WORK REQUEST:
Filter the entries and keep only the lines where the string "Post" appears.

RECORDS:
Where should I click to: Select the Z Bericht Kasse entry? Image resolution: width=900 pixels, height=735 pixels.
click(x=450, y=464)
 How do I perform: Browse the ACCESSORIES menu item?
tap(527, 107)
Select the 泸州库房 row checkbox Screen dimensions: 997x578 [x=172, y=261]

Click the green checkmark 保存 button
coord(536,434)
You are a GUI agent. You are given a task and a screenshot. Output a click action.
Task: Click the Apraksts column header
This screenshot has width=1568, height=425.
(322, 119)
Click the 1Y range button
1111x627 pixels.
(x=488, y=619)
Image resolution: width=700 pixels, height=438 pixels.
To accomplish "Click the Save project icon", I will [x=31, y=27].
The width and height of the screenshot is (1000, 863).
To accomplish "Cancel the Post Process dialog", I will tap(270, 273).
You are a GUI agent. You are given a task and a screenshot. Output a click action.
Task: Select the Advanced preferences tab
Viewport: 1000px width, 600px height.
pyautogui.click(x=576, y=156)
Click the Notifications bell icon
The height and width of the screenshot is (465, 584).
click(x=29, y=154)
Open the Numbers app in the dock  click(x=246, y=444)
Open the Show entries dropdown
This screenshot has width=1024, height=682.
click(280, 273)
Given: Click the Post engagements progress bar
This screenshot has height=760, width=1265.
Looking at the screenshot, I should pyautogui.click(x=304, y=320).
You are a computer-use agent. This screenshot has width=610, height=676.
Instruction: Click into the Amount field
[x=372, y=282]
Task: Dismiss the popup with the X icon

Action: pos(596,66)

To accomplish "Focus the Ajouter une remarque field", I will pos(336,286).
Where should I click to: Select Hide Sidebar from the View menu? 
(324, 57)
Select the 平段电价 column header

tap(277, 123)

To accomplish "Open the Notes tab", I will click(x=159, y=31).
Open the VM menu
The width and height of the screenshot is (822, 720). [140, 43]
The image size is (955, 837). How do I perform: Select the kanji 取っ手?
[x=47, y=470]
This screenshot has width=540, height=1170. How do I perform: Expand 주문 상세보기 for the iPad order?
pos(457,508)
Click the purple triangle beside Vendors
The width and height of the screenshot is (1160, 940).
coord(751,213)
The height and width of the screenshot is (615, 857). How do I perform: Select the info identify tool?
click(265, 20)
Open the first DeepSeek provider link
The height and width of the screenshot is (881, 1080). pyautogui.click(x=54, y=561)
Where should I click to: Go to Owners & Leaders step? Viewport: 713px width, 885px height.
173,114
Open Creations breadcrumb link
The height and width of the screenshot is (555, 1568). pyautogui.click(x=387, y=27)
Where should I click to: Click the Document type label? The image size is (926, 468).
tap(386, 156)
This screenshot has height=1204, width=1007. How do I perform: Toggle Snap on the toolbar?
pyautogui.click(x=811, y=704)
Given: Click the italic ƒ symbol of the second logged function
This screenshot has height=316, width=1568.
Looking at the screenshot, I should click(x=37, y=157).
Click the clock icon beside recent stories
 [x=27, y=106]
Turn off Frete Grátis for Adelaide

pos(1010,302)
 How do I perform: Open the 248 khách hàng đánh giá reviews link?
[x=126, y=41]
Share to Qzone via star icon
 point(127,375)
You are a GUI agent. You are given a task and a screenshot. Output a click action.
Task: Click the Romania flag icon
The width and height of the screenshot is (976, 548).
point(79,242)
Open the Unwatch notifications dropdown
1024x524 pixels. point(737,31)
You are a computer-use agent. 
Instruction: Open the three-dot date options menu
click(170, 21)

RESULT OF THIS EXERCISE:
To accomplish "Cancel the Post Process dialog", I will tap(270, 273).
Given: Click the Post engagements progress bar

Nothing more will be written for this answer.